Landesinnungsverband ruft zu Protestaktionen auf

Dass es in der Sebnitzer Friseur- und Kosmetik GmbH weitergeht, ist eine positive Nachricht für deren Kunden. Nicht überall werden sich Friseure und Kosmetiksalons von einer wirtschaftlichen Schieflage erholen, schwer getroffen durch die coronabedingten Einschränkungen. Experten befürchten, dass einige Geschäfte wohl auch aufgeben müssen. Dagegen wehrt sich die Branche.

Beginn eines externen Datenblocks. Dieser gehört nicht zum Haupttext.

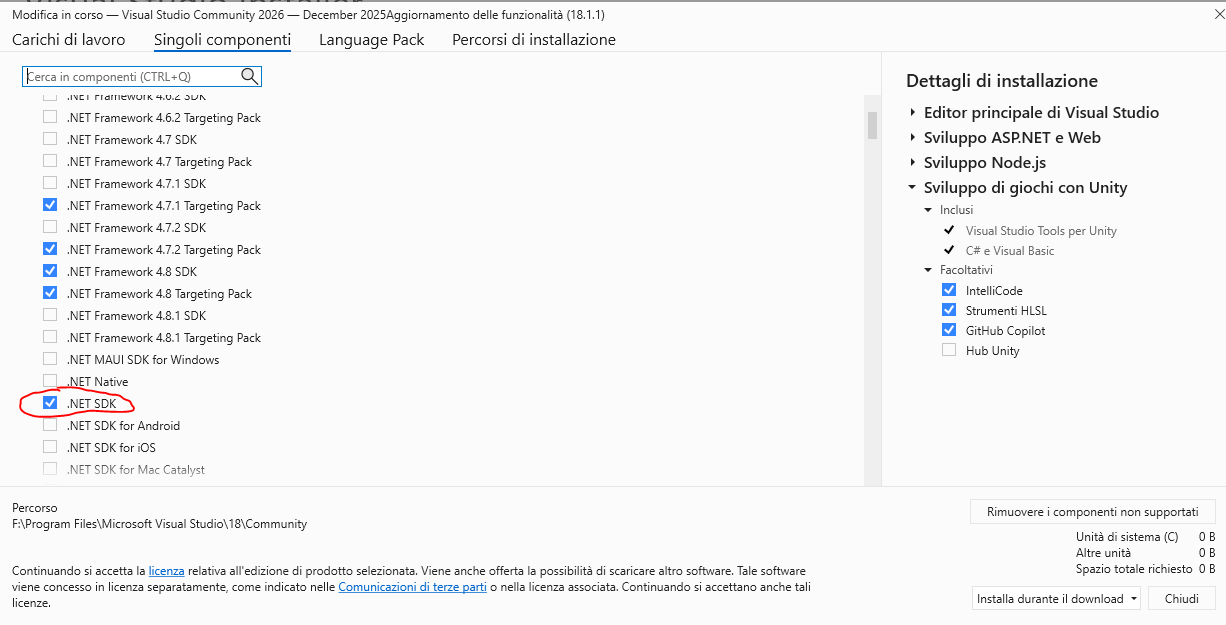This screenshot has width=1226, height=625.
Task: Focus the Cerca in componenti field
Action: 130,76
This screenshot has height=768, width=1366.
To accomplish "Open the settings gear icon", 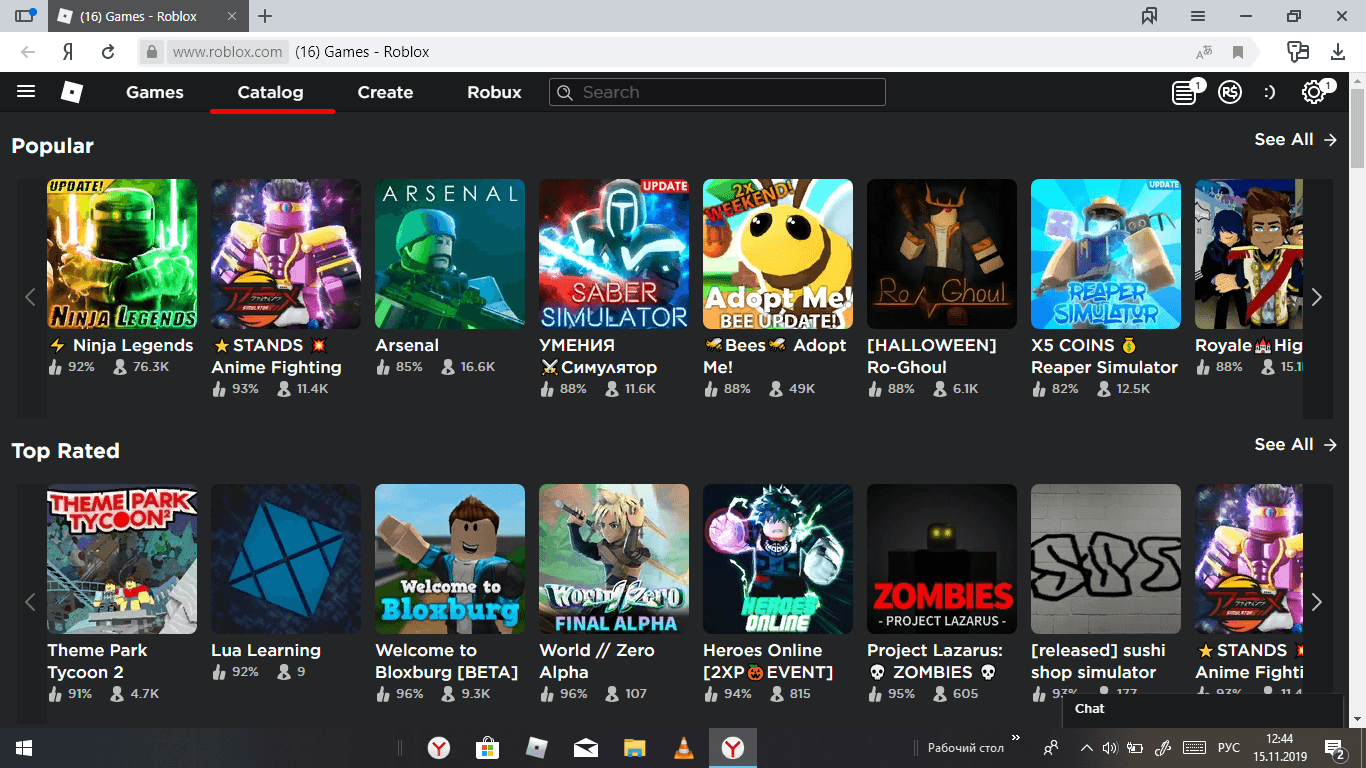I will [x=1313, y=93].
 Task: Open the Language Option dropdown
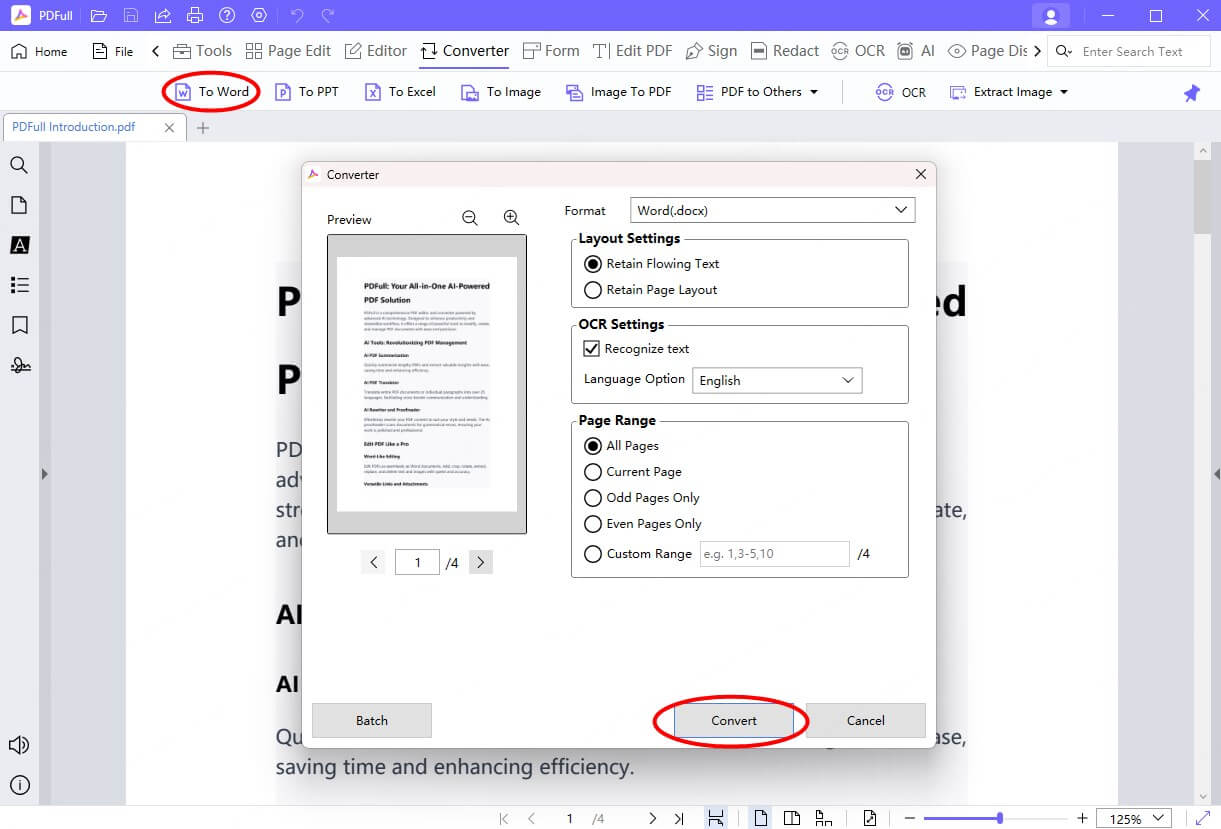tap(777, 380)

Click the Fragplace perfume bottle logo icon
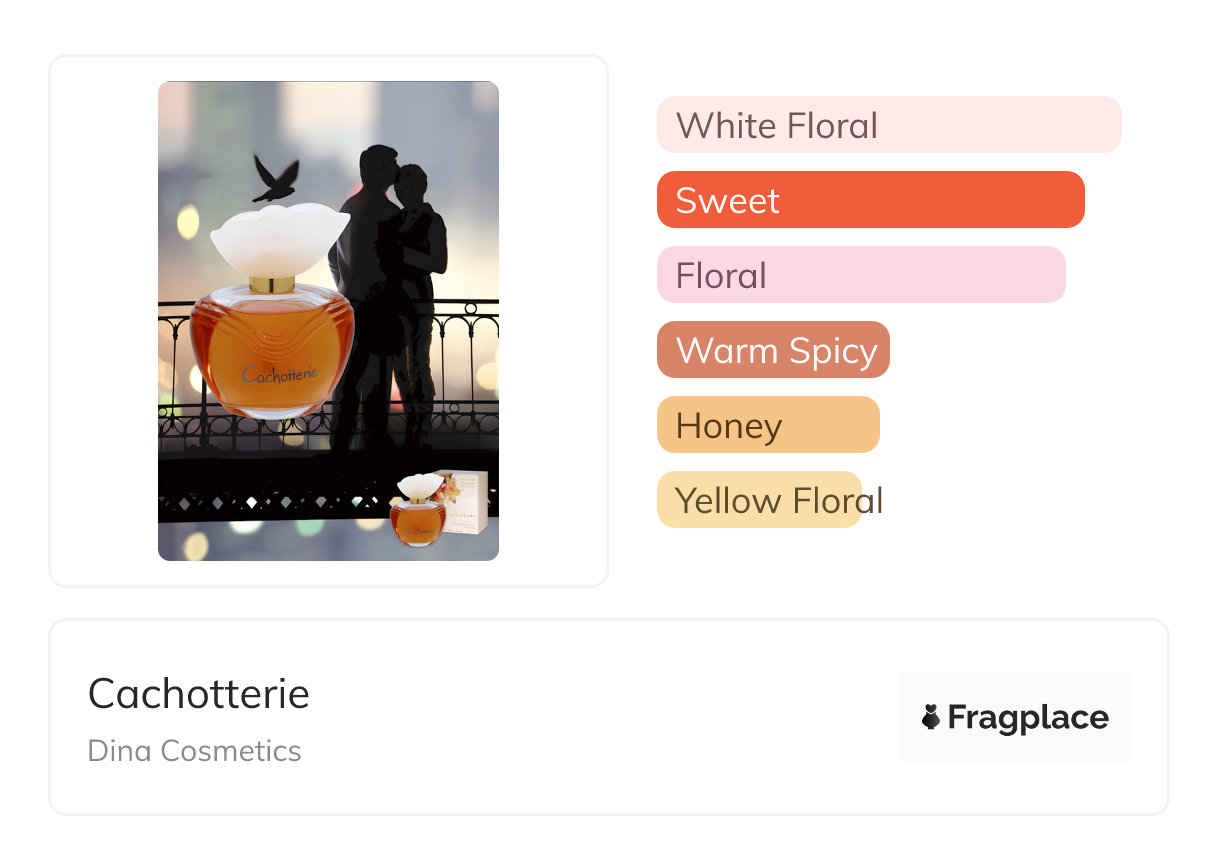931,717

Auch der Landesinnungsverband Sachsen ruft nun nach den Mahnwachen in Thüringen und Sachsen-Anhalt zu einer gemeinsamen Aktion der Friseure und Kosmetiker auf. Die Unternehmen erhalten in dieser Woche Post, um sich an der "Aktion der toten Scheren" in Berlin in der kommenden Woche zu beteiligen. Die finanziellen Reserven der meisten Unternehmen seien erschöpft oder würden nur noch für ein bis zwei Wochen reichen, heißt es. Immer und immer wieder zeige die Branche die Brisanz der Situation auf, allerdings spiele die Politik auf Zeit - will die Pandemie stärker zurückgedrängt sehen. Die Unternehmen hätten diese Zeit aber nicht, heißt es aus Verbandskreisen. Um diesen Forderungen nicht nur ein Gesicht, sondern auch Nachdruck zu verleihen, wird zur Aktion der toten Scheren aufgerufen.

Das Wie ist simpel: Jedes Unternehmen soll eine Schere für sich beziehungsweise mehrere - als Stimmen für die Mitarbeiter - zu einem Sammelpunkt bringen, um damit sichtbar zu machen, wie hoch die Existenznot in der Branche ist.